Looking at Palmer amaranth control at mid- to late-season prior to layby treatments, the deep tillage treatments featured the Roundup Ready-only system and the Prowl and Treflan systems.
“When we didn’t have deep tillage, it was obvious the Treflan system was pretty effective. But even at 89 percent, we’re not even at layby, and it is a potential challenge. If you look at deep tillage systems, we have 53 percent visual control with no herbicide. This is good news for me, because for several years, nothing by itself would give us 53 percent control. The Roundup Ready-only system was 67 percent and the Prowl and Treflan systems were phenomenal. For the first time in four or five years, we saw a program with acceptable control.”
At harvest, the advantage of the Treflan over the Prowl system without deep tillage is still evident, at 90 percent to 79 percent, but both programs — Prowl at 94 percent and Treflan at 98 percent — had excellent control in deep tillage.
“We used the exact same herbicide programs — we simply had fewer plants emerging where we deep turned the land. Although we may have removed the same percentage of plants, we could at least harvest our crop where we deep turned the land.”
Seed cotton yields, says Culpepper, followed very closely the same trends in the trial as Palmer amaranth control. Where the ground was not broken, the Treflan system was more productive than the Prowl system. Where deep tillage was used, the Prowl and Treflan systems were statistically similar. “And we could not harvest where we used no herbicides or where we had three applications of glyphosate.”
The second experiment, he says, consisted of larger plots but essentially the same treatments. There were two herbicide treatments, each with and without cultivation, and they were identical to the Prowl and Treflan systems used in the previous trials.
“We saw similar results,” says Culpepper. “At harvest, incorporating Treflan gave us about 10 percent better control versus putting Prowl H20 on top of the ground. This experiment also received rainfall five days after herbicide application, and that’s critical because if it was 10, 15 or 20 days after application, my guess is that Treflan would have been even more effective.”

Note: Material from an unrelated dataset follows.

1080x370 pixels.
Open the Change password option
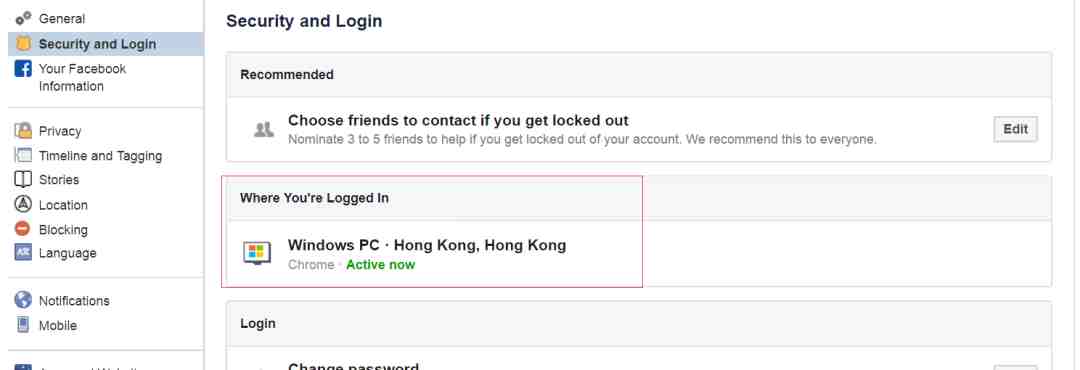tap(353, 367)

The benefit from cultivation was seen in the Prowl system with 11-percent better control, he says. “We did not have a significant advantage in the Treflan system, but with the mentality that we often need 98 or 99 percent control for this pest, it may be enough to be a practical advantage for your growers.”
Yields, says Culpepper, followed almost identical trends. “We did have a significant advantage within each system where we cultivated. The benefit from that cultivation — even in the Treflan system — showed up in our yield comparison.
Work also was done in Alabama three to four years ago, with numbers generally ranging between 60 percent and 70 percent reduction of various weed species, including glyphosate-resistant Palmer amaranth.
“When we’re not deep turning the land, which would include the majority of our conservation-tillage, incorporating a yellow herbicide improved control by 11 percent at harvest and increased yields by 26 percent. We understand the limitations of this for growers — we’re just trying to find programs that are effective.”
Cultivation, he says, improved control in the Prowl system by 11 percent and increased yield by 6 to 10 percent in the Prowl or Treflan systems.
“In conclusion, deep turning the land, incorporating the yellow herbicide, and cultivation all can be used to improve the control of glyphosate-resistant Palmer amaranth in dryland Roundup Ready cotton production in Georgia.”